Maryland March for Change
- ashleyoneil3

- 20 hours ago
- 2 min read

Yesterday, I stood alongside 57 other advocates at the inaugural Maryland March for Change.
It was my first time serving as a group leader and I was nervous.
My small group of four met with five delegates and/or their staffers. We shared our stories. We explained why this work matters — not just to us, but to our communities.
I told them about giving birth to my eldest son at 21 weeks and having to watch him die.
I told them about delivering my second son at 25 weeks at a small community hospital that did not have the resources to care for a 650-gram baby.
I told them about 183 days we spent in the NICU. Days filled with alarms, uncertainty, fear, and fragile hope. And how nearly seven years later, we are still navigating the lifelong complications that come with being born at 25 weeks.

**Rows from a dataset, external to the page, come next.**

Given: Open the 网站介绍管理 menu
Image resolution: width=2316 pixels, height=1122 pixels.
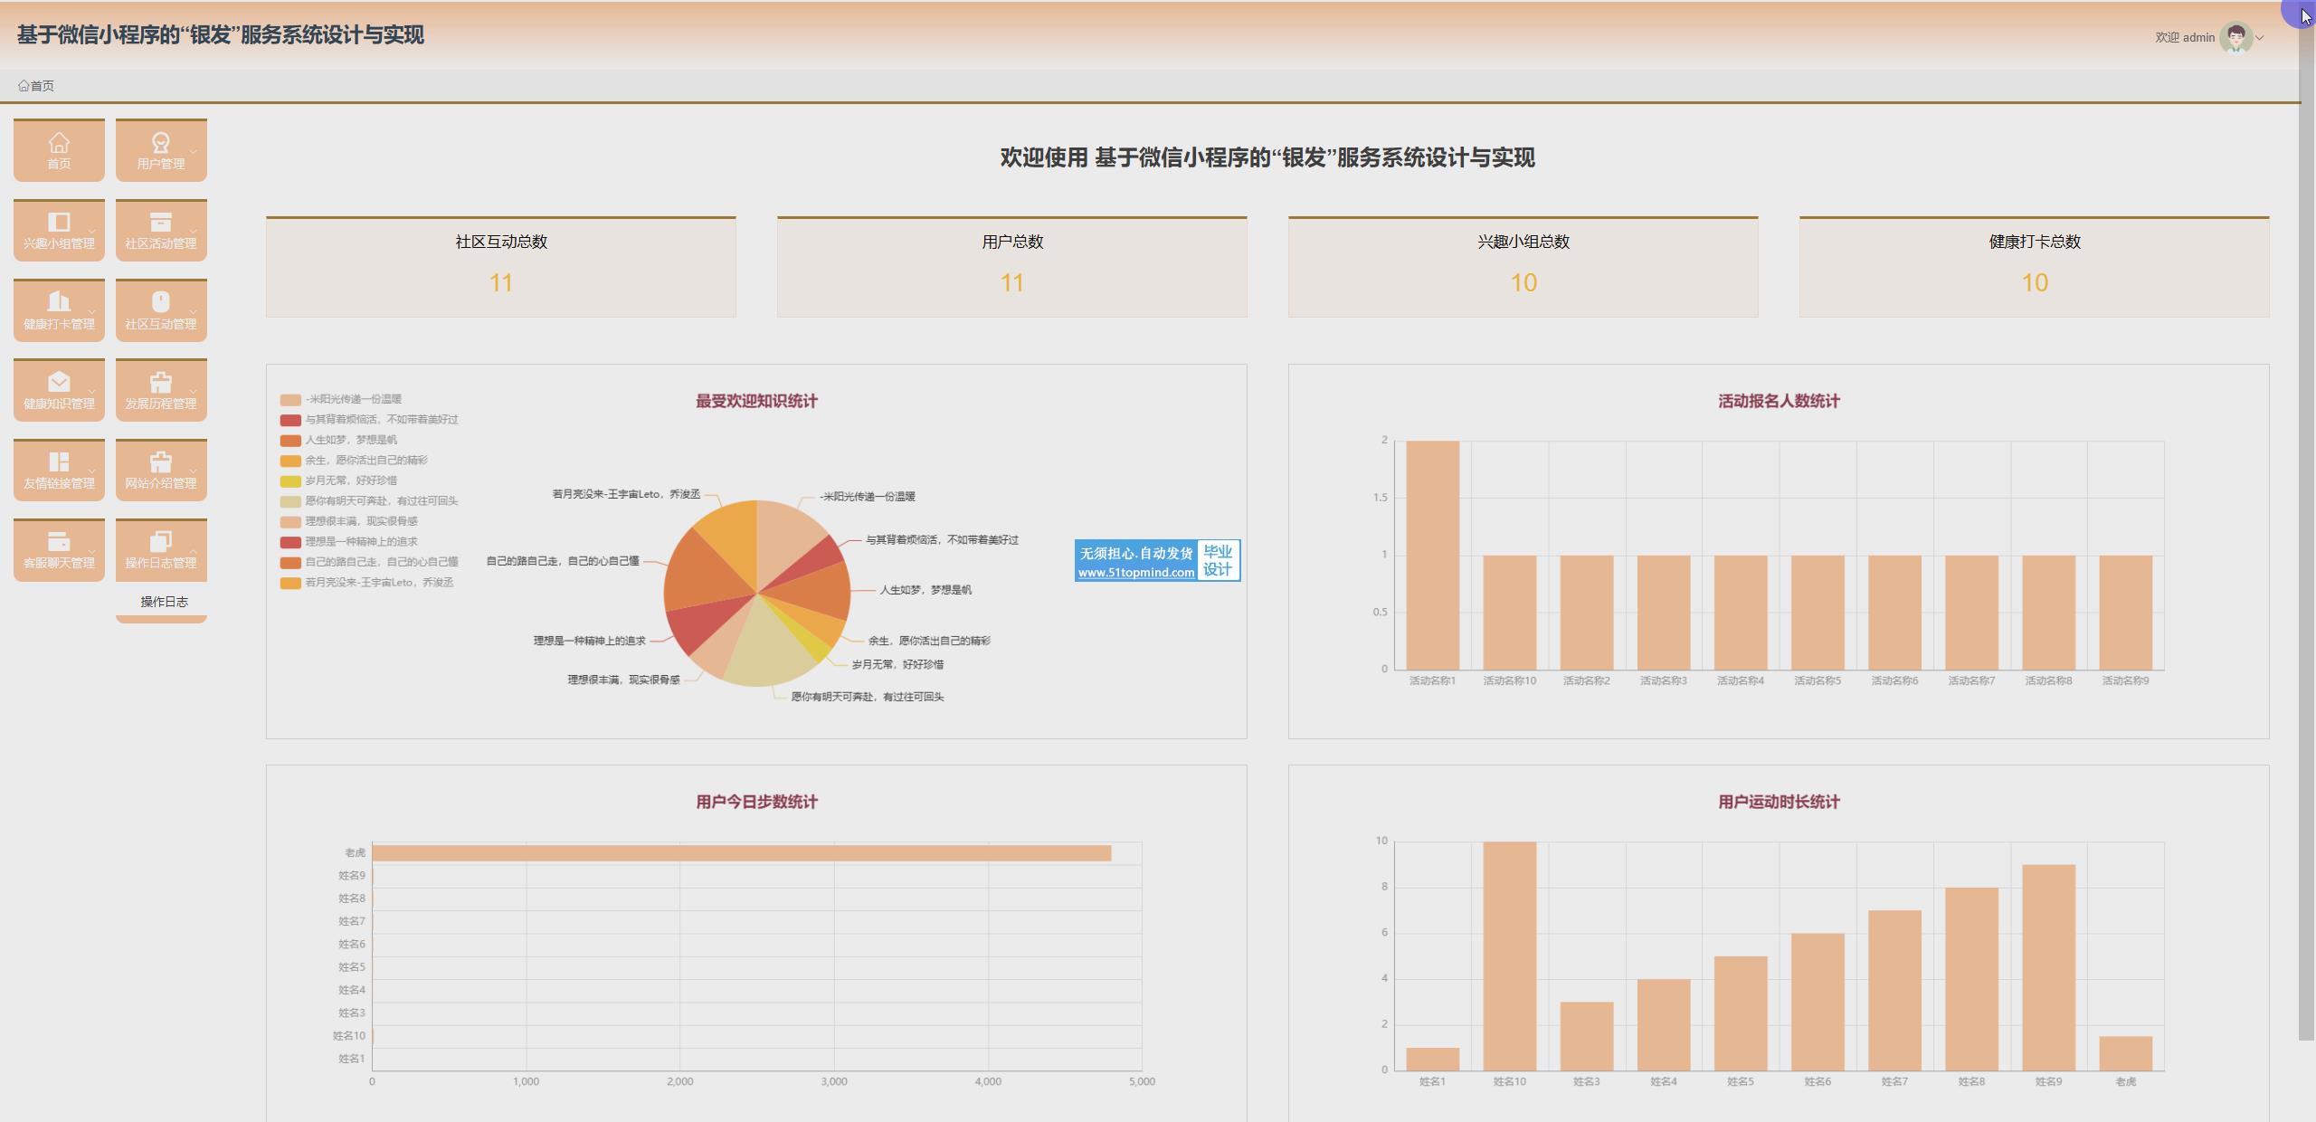Looking at the screenshot, I should click(x=160, y=469).
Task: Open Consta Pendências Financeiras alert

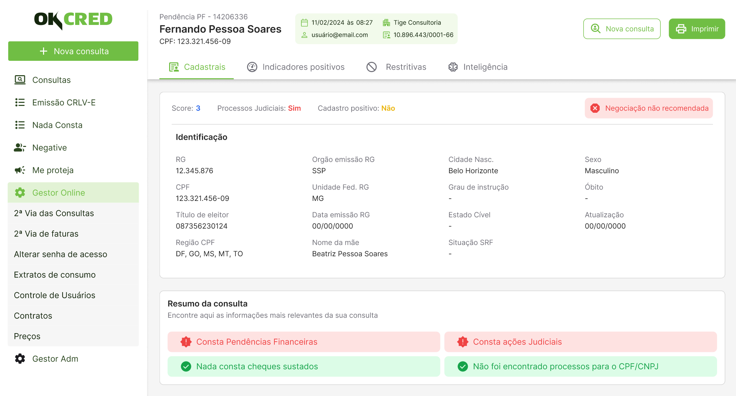Action: [303, 342]
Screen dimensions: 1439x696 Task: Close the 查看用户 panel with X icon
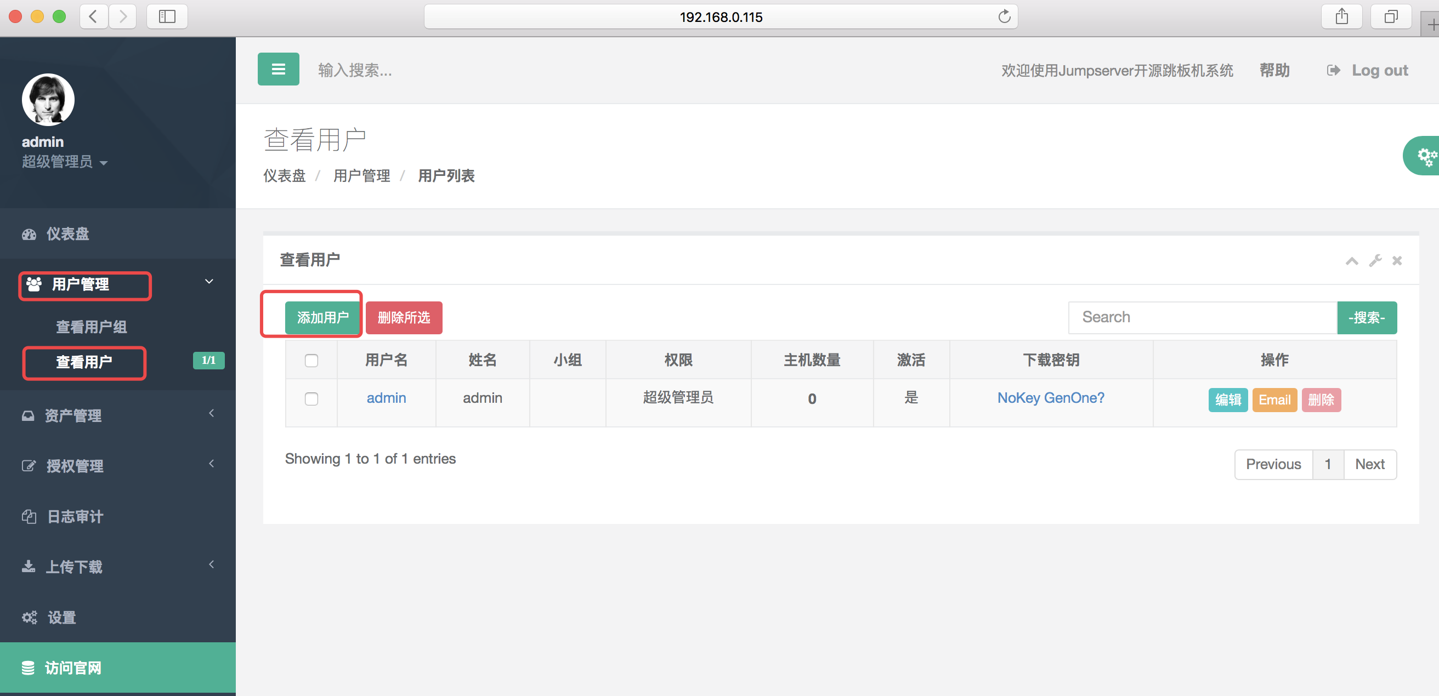tap(1397, 261)
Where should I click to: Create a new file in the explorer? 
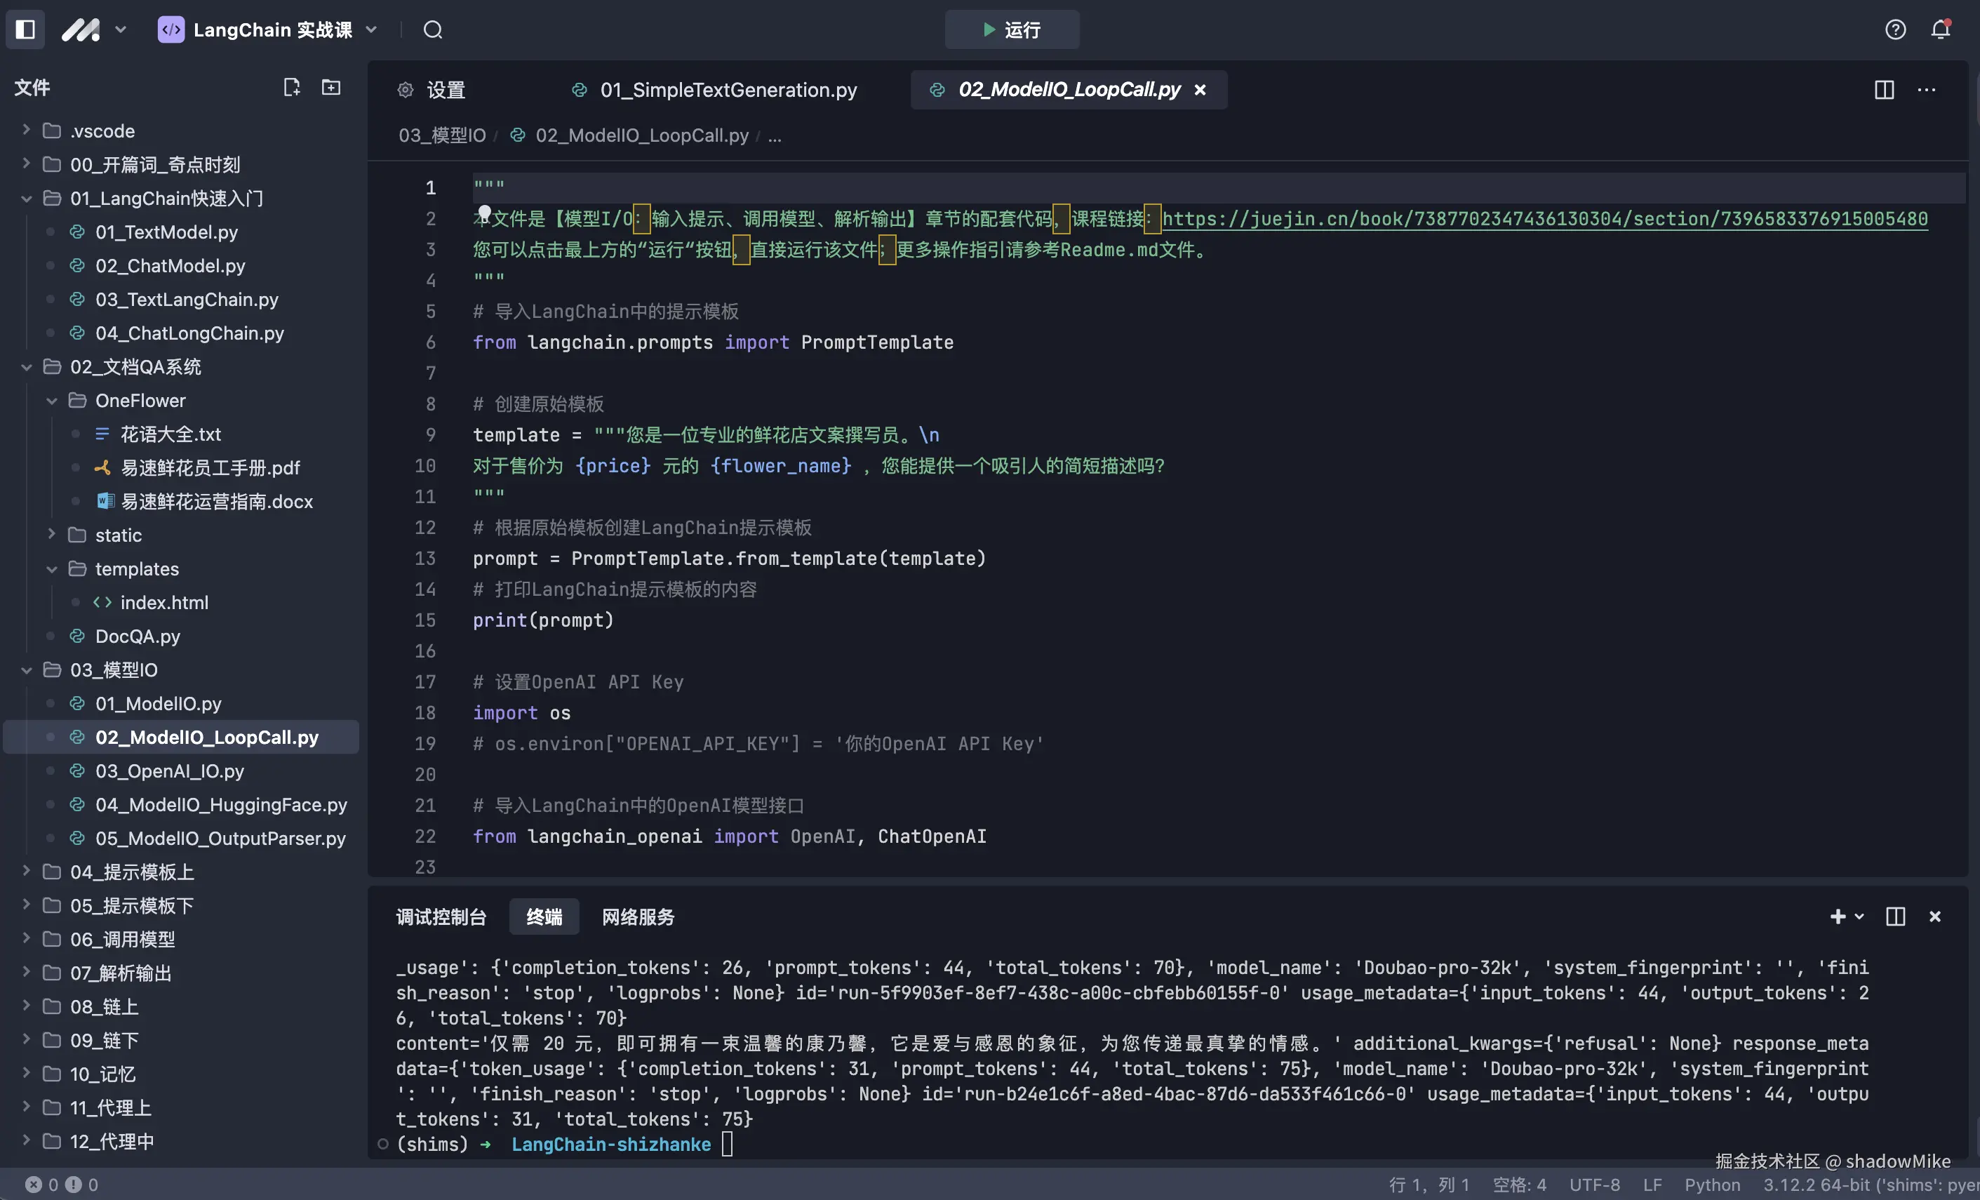click(x=292, y=87)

I shared my belief that both pregnancies may have had different outcomes had I presented to a hospital equipped to care for high-risk mothers and micro-preemies.
And today? Today I am sitting in a hospital room with my son, waiting to be transferred to a higher-acuity hospital.
Kolin has bronchopulmonary dysplasia. And a “little virus” is never little to us.
Last week, I served as a panelist at the FDA’s ADEPT 10: Addressing Challenges in Neonatal Product Development – Leveraging Rare Disease Frameworks public workshop.
This week, I was in legislative offices sharing my story.
And today, I’m a medical mama sitting by her son’s hospital bed.
I push myself out of my comfort zone to advocate for:
• Medicaid protection
• Drug innovation for neonates
• A women’s hospital in Southern Maryland
• A Maternal Health Monitoring Pilot
And so much more because I know what it feels like to deliver a baby in a system that was not built for high-risk mothers.
I know what it feels like to raise a child with complex medical needs in a world that was never designed for them.
Advocacy is uncomfortable.
It is vulnerable.
It is exhausting.
But it is necessary.
Because our babies deserve better.
And so do their mothers.
To the offices of:
Del. Brian Crosby
Del. Jay Jacobs
Del. Kris Fair
Del. Sheree Sample-Hughes
Del. Edith Patterson
Thank you for your time, your kindness, and the work you are doing for your communities.